Soap Making

Chamomile castile soap bars curing

Ben weighs out lye on our ancient balance
I have a hard time explaining exactly why I find soap making so satisfying. While inquiring about some soap making tools at a craft store recently, the incredulous clerk couldn't help but ask, "Is it really worth making your own soap?"

Well, I guess that depends.

Does soap making save money? Decidedly no!

But is it worth it?

I have to say, Yes!

Maybe it's the suppressed chemist in me, but there is something super fun about mixing various oils together, heating them to a designated temperature, and then adding a lye solution, watching the saponification reaction begin before your eyes.
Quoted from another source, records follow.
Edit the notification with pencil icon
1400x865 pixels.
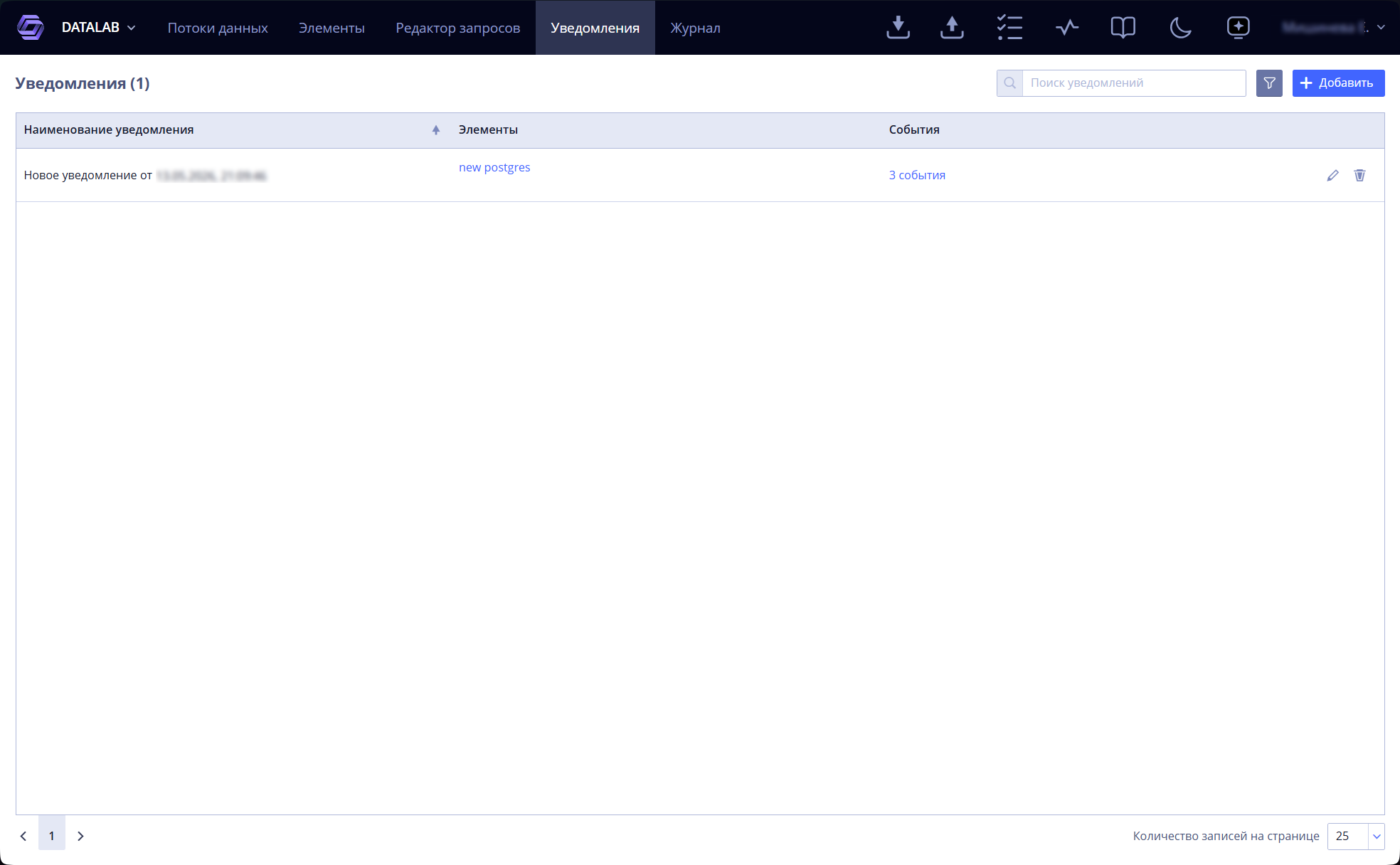1332,175
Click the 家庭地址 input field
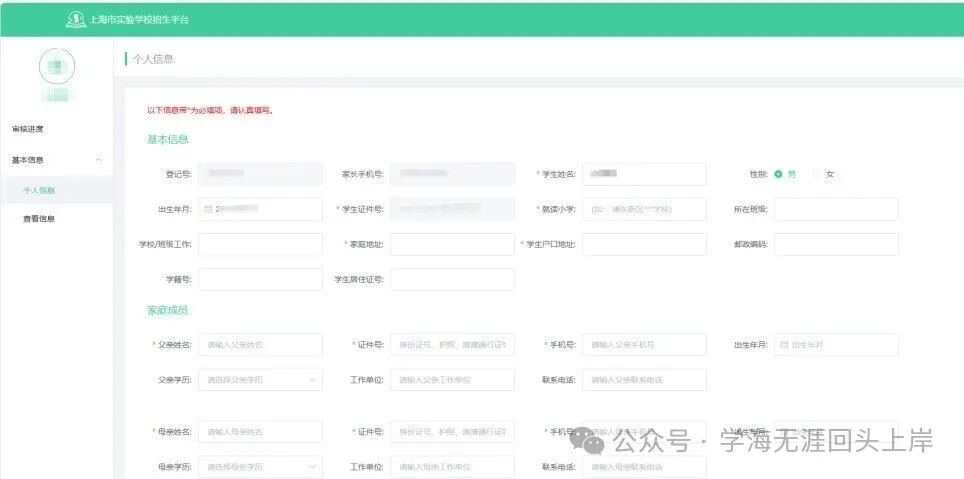964x479 pixels. pos(452,244)
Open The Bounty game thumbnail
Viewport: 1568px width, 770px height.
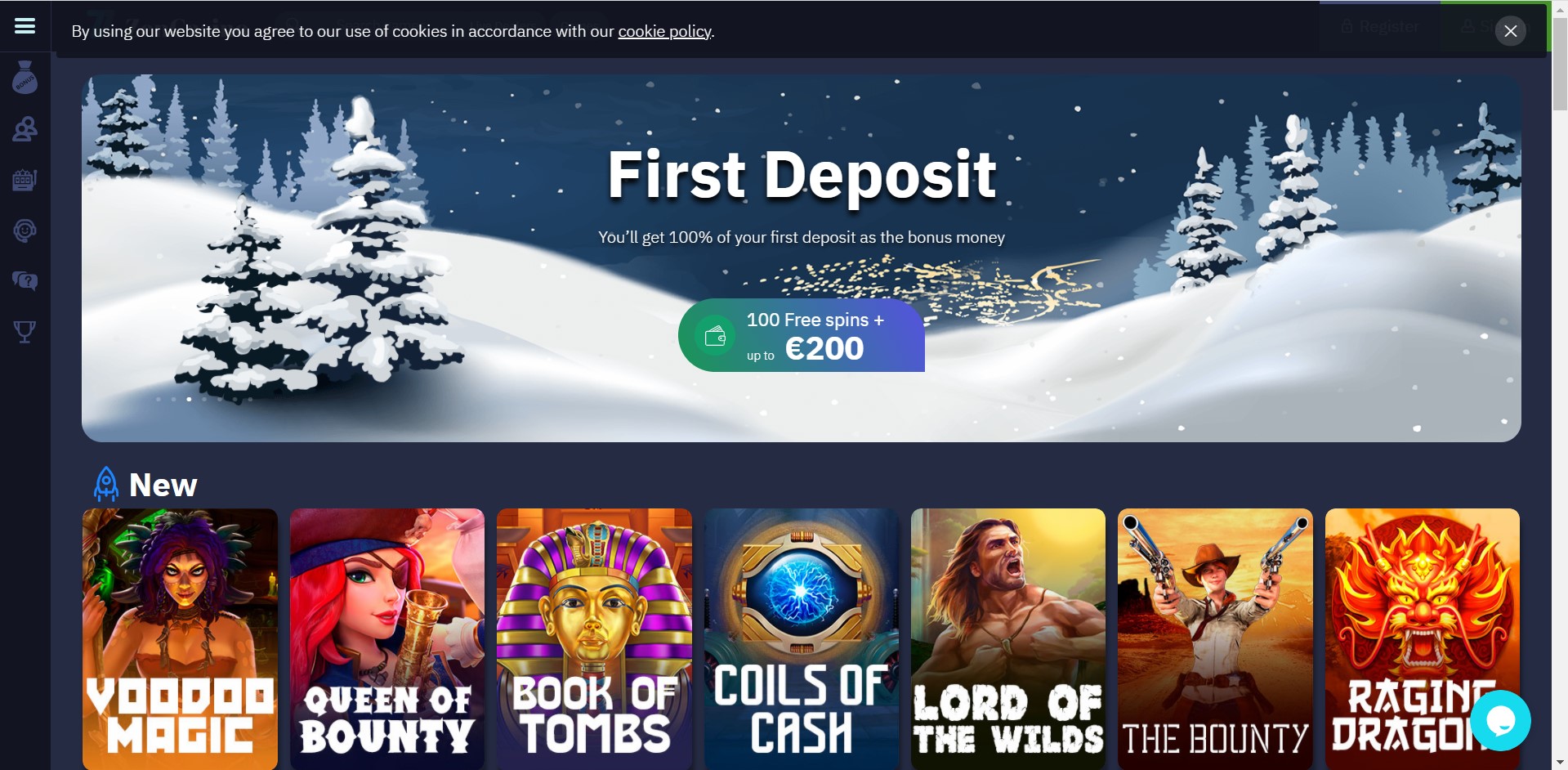1215,639
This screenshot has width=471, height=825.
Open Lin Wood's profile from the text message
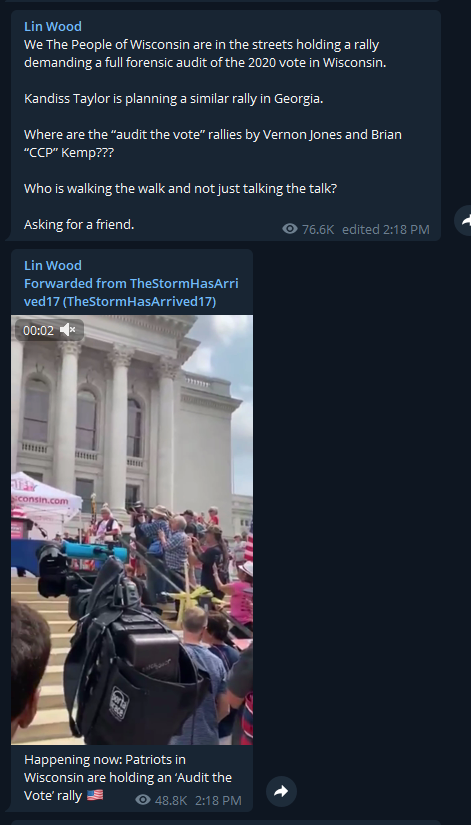53,26
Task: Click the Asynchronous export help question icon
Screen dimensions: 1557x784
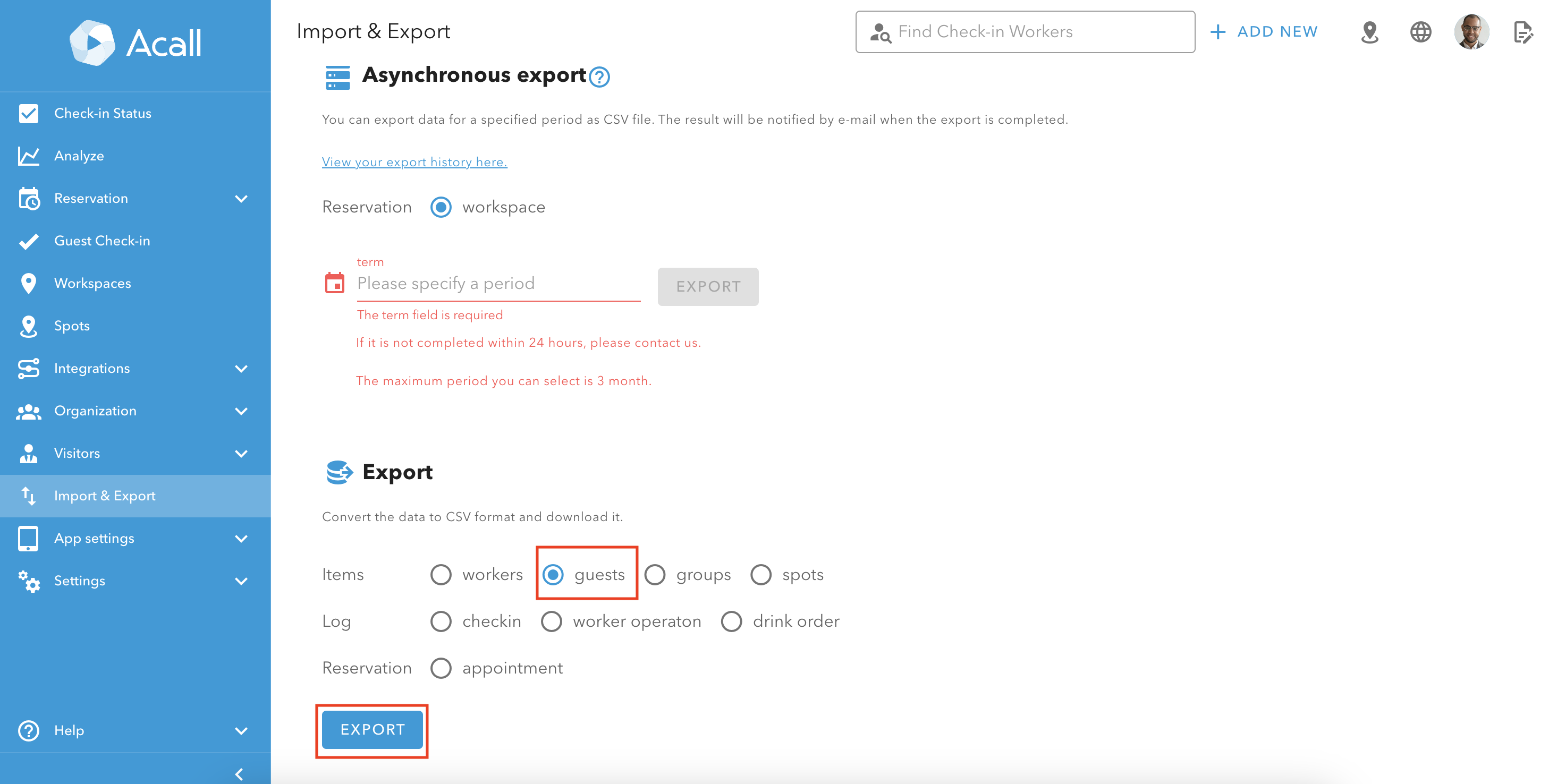Action: tap(599, 78)
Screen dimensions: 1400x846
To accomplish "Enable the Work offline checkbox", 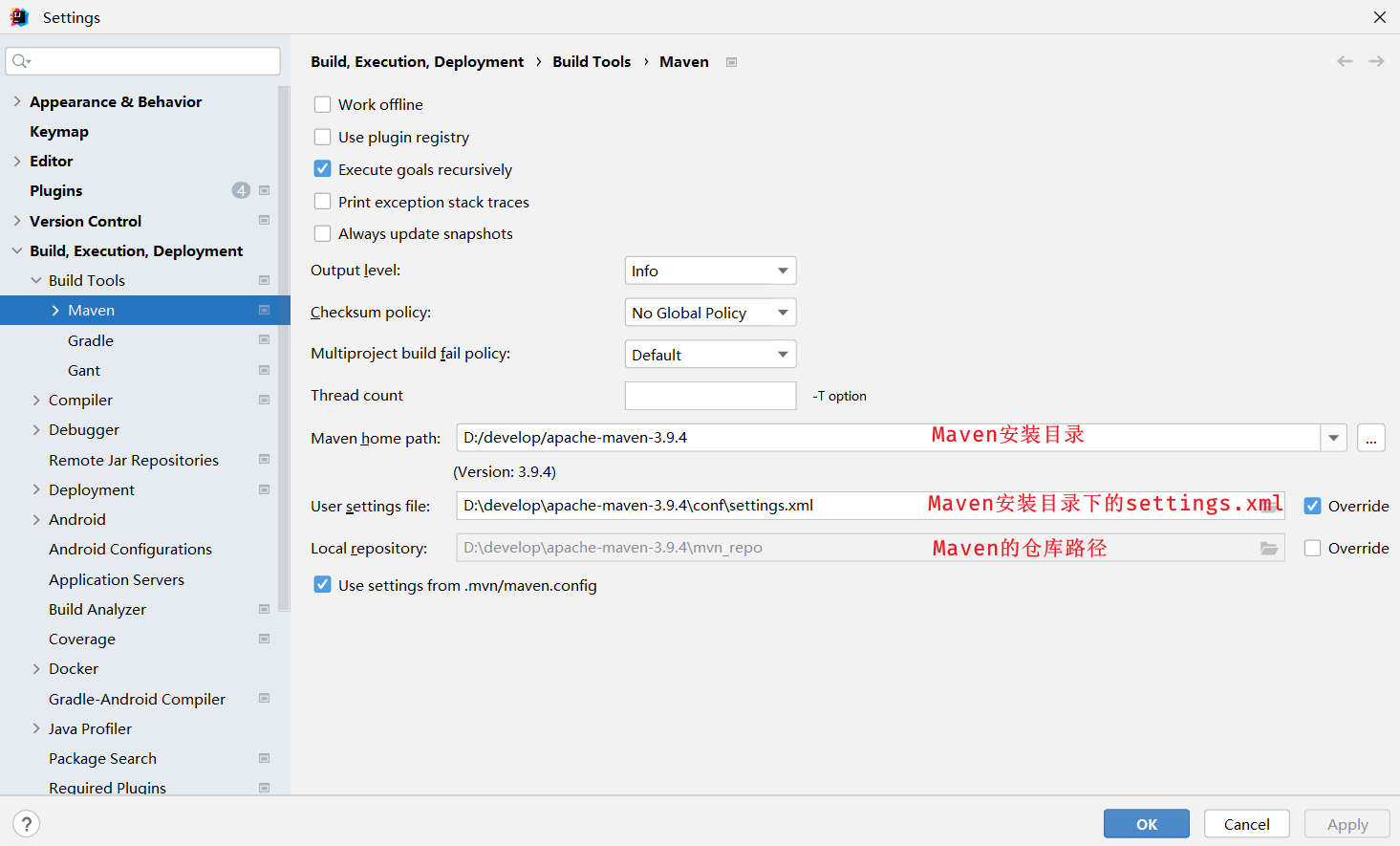I will click(x=323, y=104).
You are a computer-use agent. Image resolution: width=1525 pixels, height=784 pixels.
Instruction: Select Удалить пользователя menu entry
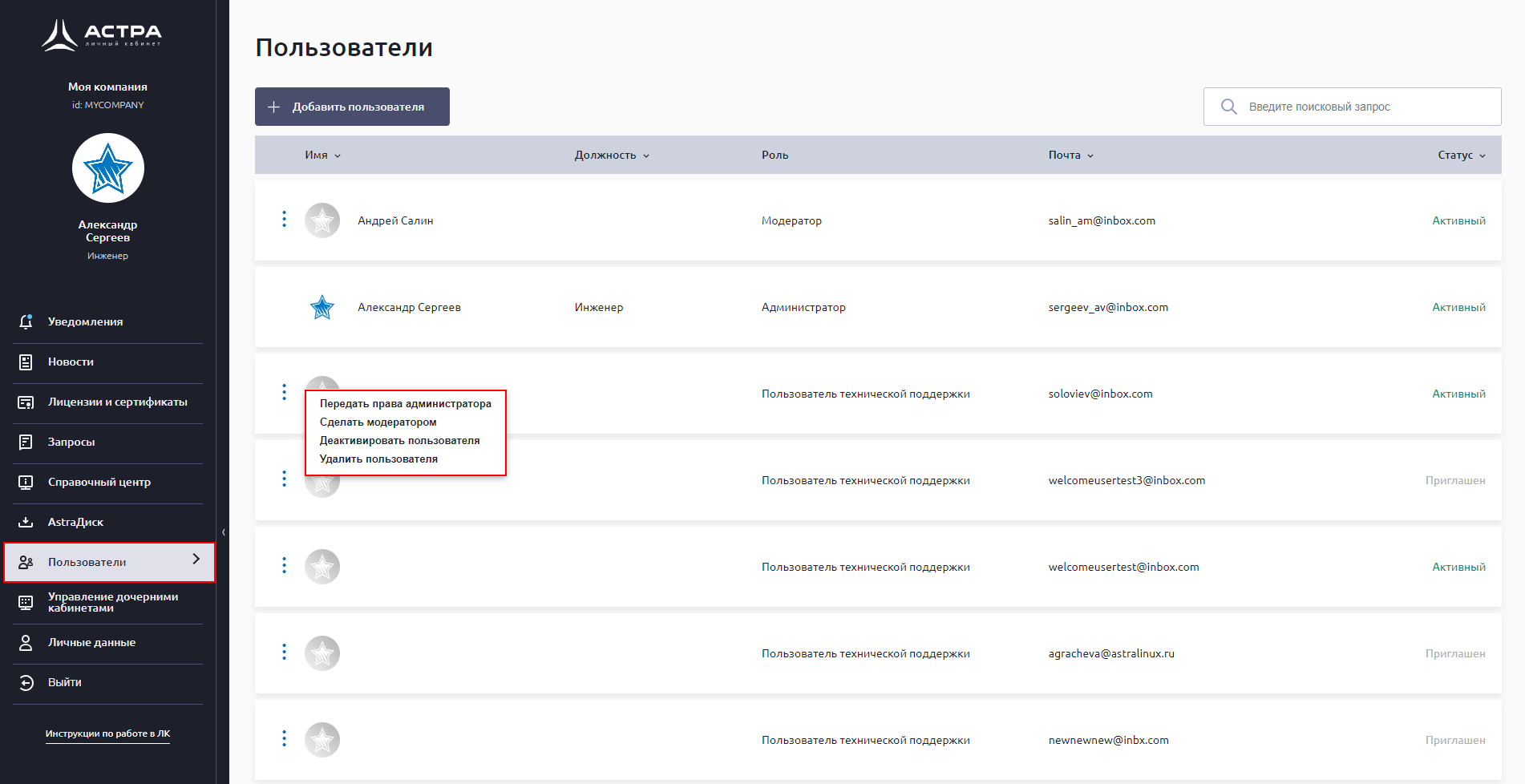pyautogui.click(x=378, y=459)
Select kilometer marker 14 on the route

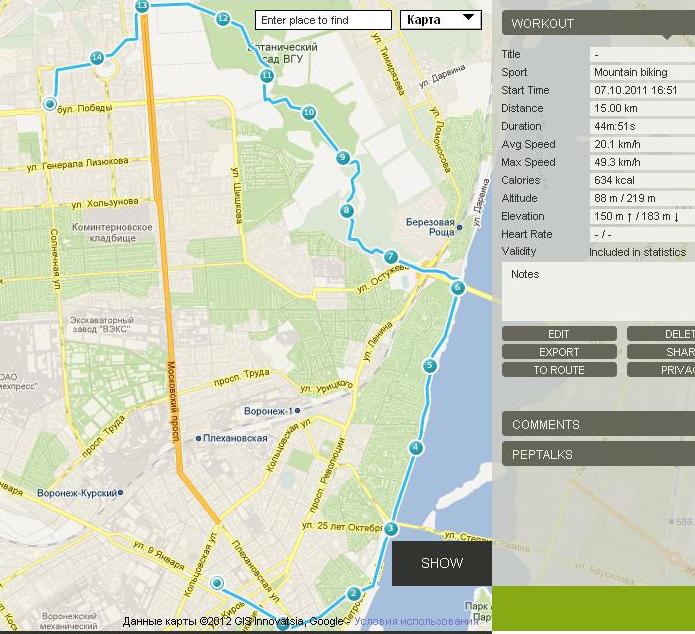[96, 58]
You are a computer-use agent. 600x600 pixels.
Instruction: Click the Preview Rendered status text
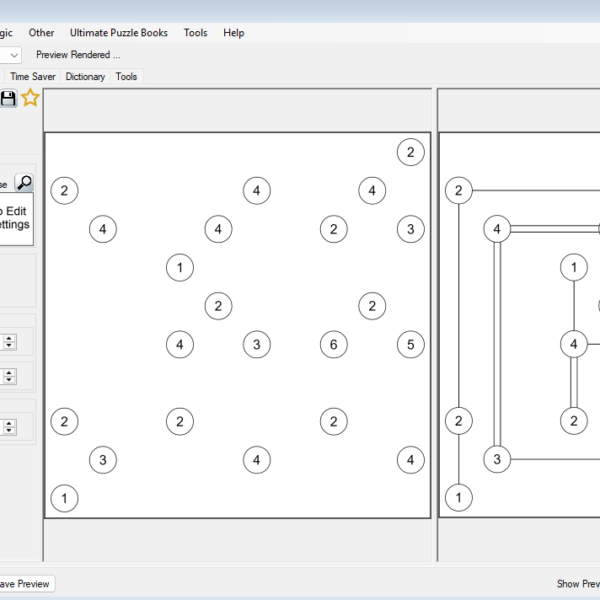(78, 55)
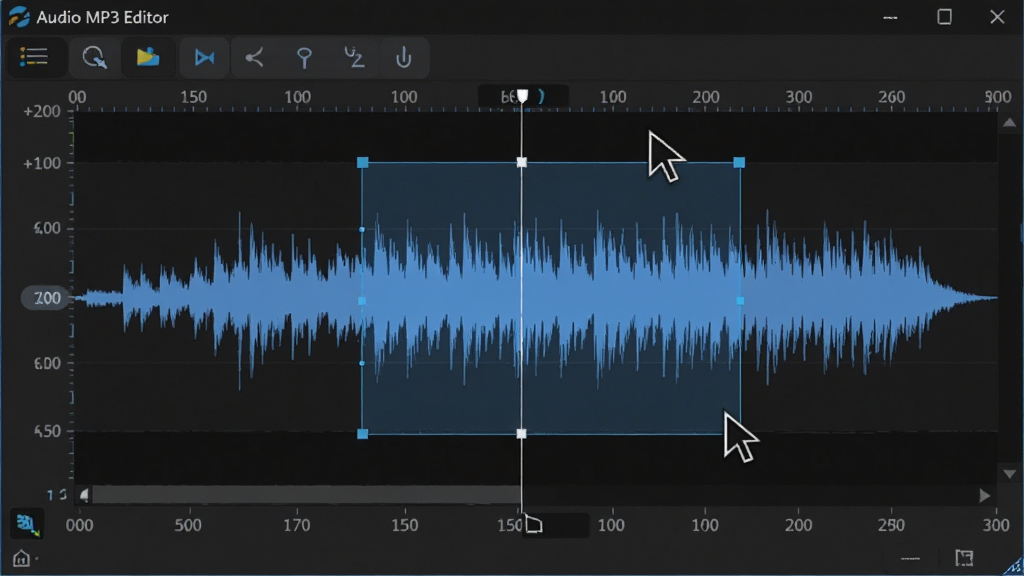Activate the blue trim/split tool
Viewport: 1024px width, 576px height.
(x=204, y=58)
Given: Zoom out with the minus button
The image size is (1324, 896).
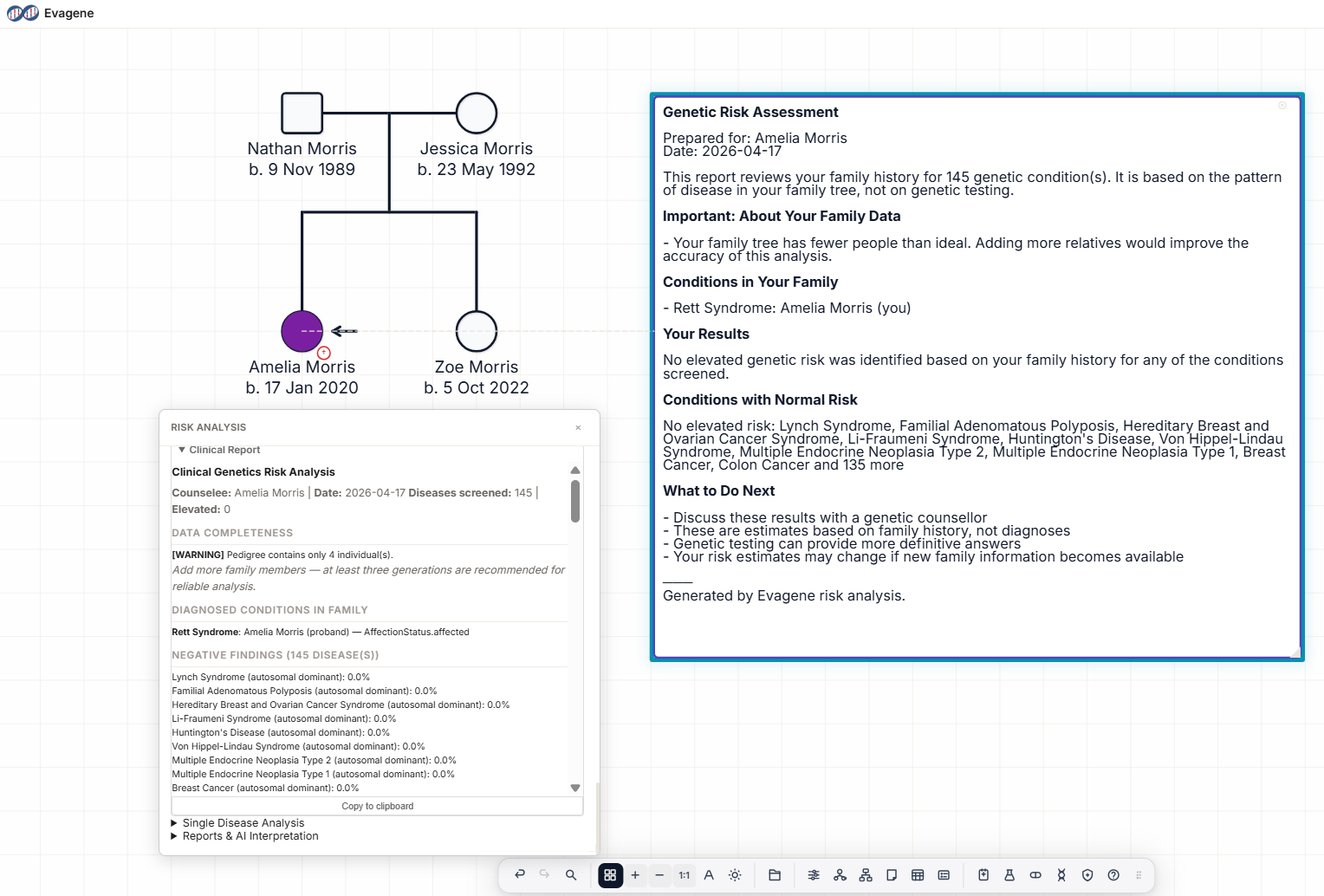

And when it's finally finished, weeks or even months later, the homemade bars have a lusciousness that store-bought soaps can't approach. It turns out that in commercial soap making, the glycerin that is naturally produced, gets removed to be used in cosmetics. But in a homemade bar, there's plenty of glycerin, and that makes the soap luxuriously moisturizing. For use in the dry winter time, nothing beats a bar of soap made with oils such as olive, coconut, and shea butter.

Like making anything from scratch, when you make soap, you, the maker, are the one who controls what goes into it. This year we wanted to make some botanical soaps, so I steeped chamomile and calendula flowers in olive oil.

Calendula (left) and chamomile (right) steeping in olive oil

An immersion blender makes the process so much faster!
When the mixture thickens enough to "trace" it is ready to pour.

We've been using a silicon bread pan as a mold. 
The wooden frame helps it keep its shape.

Calendula petals on soap batter. 
It will cure for 24-48 hours in the mold, 
and then be turned out and cut into bars.

If you are interested in trying your hand at soap making, you can find some good instructions online. You don't need any fancy equipment other than a couple of scientific thermometers. I used recipes from The Nerdy Farm Wife and Lovely Greens.